Tuesday, 6 December 2016

American Herring Gull (Larus smithsonianus)

I checked Facebook's Western Palearctic Gull Group this morning to see if I had any comments on a selection of photos I had posted. Staring back at me was a gull that I was very familiar with and it was captioned as an American Herring Gull (Larus smithsonianus). I knew when I saw it back in November that it was something interesting, but I could not put a name to it.

After my holiday I uploaded pictures of the gull to the Facebook group and asked for opinions. I felt that if it was the default species, Yellow-legged Gull (larus michahellis), then it was a very untypical one. The first answer I received was that it was a typical Yellow-legged Gull. Alex Boldrini from Italy suggested it was a Herring Gull, so well done to him. However, the fact it appeared to have yellowish legs pushed the general opinion to Yellow-legged Gull. Alex and I argued that it was not a typical Yellow-legged Gull, but we were shown some examples of so called similar gulls. Alex argued that they were not actually matches, but the thread dried up and we all moved on.

Well yesterday Peter Adriaens and two others were at the Portimao Fish Harbour and they independently found the same gull. Peter has studied and written about American Herring Gulls, so he has the skills to identify it correctly.

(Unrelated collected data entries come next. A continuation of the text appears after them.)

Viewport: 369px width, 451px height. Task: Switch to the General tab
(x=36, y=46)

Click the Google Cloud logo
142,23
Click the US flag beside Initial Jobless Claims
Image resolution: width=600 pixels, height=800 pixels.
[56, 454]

American Herring Gull, November 12th 2016, Portimao Fish Harbour

The key to the identification is only seen when the gull is observed in flight from above or during a wing flap whilst preening. The secondaries show black markings rather than vermiculations, which are shown by Old World Herring Gulls. This is perhaps something I should have known, but it just hadn't stuck in my head, probably because I hadn't seen one before. Its quite tough to learn about something you are unable to experience. The greenish tinge to the bill is said to be good for AHG and the black markings on the tertials are also a helpful feature. I have quickly learnt about these features, but things are always easier when someone points you in the right direction.

It was quite docile when I saw it and was hanging about on 'Death Row'. This is an area at the harbour where sick or injured gulls tend to congregate. As such it walked away rather than flew, so I didn't capture any flight images. 

American Herring Gull, November 12th 2016, Portimao Fish Harbour

American Herring Gull, November 12th 2016, Portimao Fish Harbour

American Herring Gull, November 12th 2016, Portimao Fish Harbour

American Herring Gull, November 17th 2016, Portimao Fish Harbour
I had no idea the complexities of gull identification when I began this journey, but I am having great fun learning.

Update: since this post our bird has become the most discussed gull on facebook. Some now think it is probably a sick Yellow-legged Gull. Incidentally this was the view I took after finding it in November 2016. It returned to Portimao as a fourth-winter and its primary pattern, according to American gull enthusiasts, does not match any AHGs. However, both myself and other observers in Portugal have not seen a lusitanius Yellow-legged Gull that matches this one. The head streaking for one thing does not match any third-winters birds I've seen in Portugal. We wait its capture and DNA test if anyone is up for the challenge.